I think my theory helps us see evolution differently in several ways. First, it provides a model of inheritance which allows for the passing on of acquired characteristics without genetic modification. So you could have more rapid learning by whole species.

Secondly, it means that we can think of effects in evolution where one species, through some change that "jolts" its tuning system, tunes into the fields of another species quite distant in space. I think that would help to account for some puzzling evolutionary convergences and parallelisms. In Australia, for example, the marsupials have evolved parallel forms to dogs, mice and many other mammalian types that occur elsewhere.

The theory also predicts that the M-fields of long-extinct species should still be around, and through these kinds of tuning shifts sufficiently similar species could pick up some of their characteristics. It's quite an amazing thought, really, but think again of the television analogy: destroying a TV receiver wouldn't have the slightest effect on the broadcasting station. If you look into the literature on teratology -- the study of freaks and monstrosities -- you find numerous examples of mutant types called atavisms, or reversions to remote ancestral forms. Examples would include three-toed horses, and human babies born with tails.

Now these tuning shifts may come about through changes in the DNA, but they may also be due to environmental effects which involve no genetic changes at all. For example, if you take fruit fly eggs about three hours old and expose them to ether for an hour, a significant portion of them will produce not the usual two-winged fruit fly, but four-winged flies resembling the ancestors of this group of insects which existed tens of millions of years ago. And, interestingly, the more this experiment is performed, the greater the proportion of mutants to normal flies.

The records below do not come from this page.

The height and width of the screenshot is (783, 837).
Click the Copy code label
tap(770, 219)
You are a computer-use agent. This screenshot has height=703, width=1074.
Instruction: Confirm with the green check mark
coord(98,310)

When we come to the question of the creation of new fields, we're right back on the borderline of science and philosophy where you'll never get clear agreement anyway. The materialists will say all innovation must be due to chance mutations and the nonmaterialists would say there's a creative factor underlying nature and guiding these things. Natural science -- and this includes my own hypothesis -- deals with regularity or repetition in nature, not originality or creativity, so from a scientific point of view this will always remain a wide-open question.
I think the challenge for biologists is reconciling the element of Random variation in Darwinian natural selection with the sort of Evidence fueling Sheldrake's theories.

As for Lamarck, his theory I do believe has no evidence supporting it. However, I can understand how someone might consider Sheldrake's interests as having a bit of a Lamarkian spirit.

The evidence perhaps suggest that there is something more than just natural selection that is responsible for the refinement of humanity, and I can see how some might regard it as Lamarkian, or perhaps there is just a more esoteric form of natural selection happening on an underlying level of implicit information, even further hidden then the well understood genetic information.